Nationalrat, XX.GP Stenographisches Protokoll 159. Sitzung / 199

Meine Damen und Herren! Das geht soweit, daß der Wähler bei einer Gemeinderatswahl, wenn er sich gerade nicht in seiner eigenen Gemeinde aufhält, nicht an der Gemeinderatswahl teilnehmen kann. Das geht dann so weiter bei der Landtagswahl, daß nämlich der Wähler nicht in einem anderen Bundesland wählen kann und man ihn so von einer Landtagswahl ausschließt. Selbst wenn jetzt, wie das am 7. März der Fall sein wird, in mehreren österreichischen Bundesländern Wahlen stattfinden werden, kann der Bürger nur in seinem eigenen Bundesland dem Wahlrecht nachkommen. Und es ist auch so, daß das österreichische Wahlkartensystem bei Bundeswahlen eine Unterschrift im Ausland unbedingt erforderlich macht. Das heißt, die Wahlkarte muß im Ausland aufgegeben werden. Sollte sich dieser Bürger aber gerade im Inland aufhalten, dann müßte er wieder ins Ausland fahren, um seinem Wahlrecht nachkommen zu können.

Herr Bundeskanzler! Daß Sie dieses Wahlkartensystem noch immer für ausreichend halten, wie Sie mir in einer Anfragebeantwortung mitgeteilt haben, versteht in Österreich sicherlich niemand mehr! Es kann sich dabei doch nur mehr um einen Justamentstandpunkt von Ihnen handeln.

> ZIEL DER ÜBUNG
Geben Sie den Auszug aus dem Sitzungsprotokoll des Nationalrats vollständig und ohne jede Änderung wieder.

> BEREITGESTELLTE DATEN
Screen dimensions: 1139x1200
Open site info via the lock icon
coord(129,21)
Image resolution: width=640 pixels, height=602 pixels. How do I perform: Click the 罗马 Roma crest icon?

> DIE LÖSUNG
Nationalrat, XX.GP Stenographisches Protokoll 159. Sitzung / 199

Meine Damen und Herren! Das geht soweit, daß der Wähler bei einer Gemeinderatswahl, wenn er sich gerade nicht in seiner eigenen Gemeinde aufhält, nicht an der Gemeinderatswahl teilnehmen kann. Das geht dann so weiter bei der Landtagswahl, daß nämlich der Wähler nicht in einem anderen Bundesland wählen kann und man ihn so von einer Landtagswahl ausschließt. Selbst wenn jetzt, wie das am 7. März der Fall sein wird, in mehreren österreichischen Bundesländern Wahlen stattfinden werden, kann der Bürger nur in seinem eigenen Bundesland dem Wahlrecht nachkommen. Und es ist auch so, daß das österreichische Wahlkartensystem bei Bundeswahlen eine Unterschrift im Ausland unbedingt erforderlich macht. Das heißt, die Wahlkarte muß im Ausland aufgegeben werden. Sollte sich dieser Bürger aber gerade im Inland aufhalten, dann müßte er wieder ins Ausland fahren, um seinem Wahlrecht nachkommen zu können.

Herr Bundeskanzler! Daß Sie dieses Wahlkartensystem noch immer für ausreichend halten, wie Sie mir in einer Anfragebeantwortung mitgeteilt haben, versteht in Österreich sicherlich niemand mehr! Es kann sich dabei doch nur mehr um einen Justamentstandpunkt von Ihnen handeln.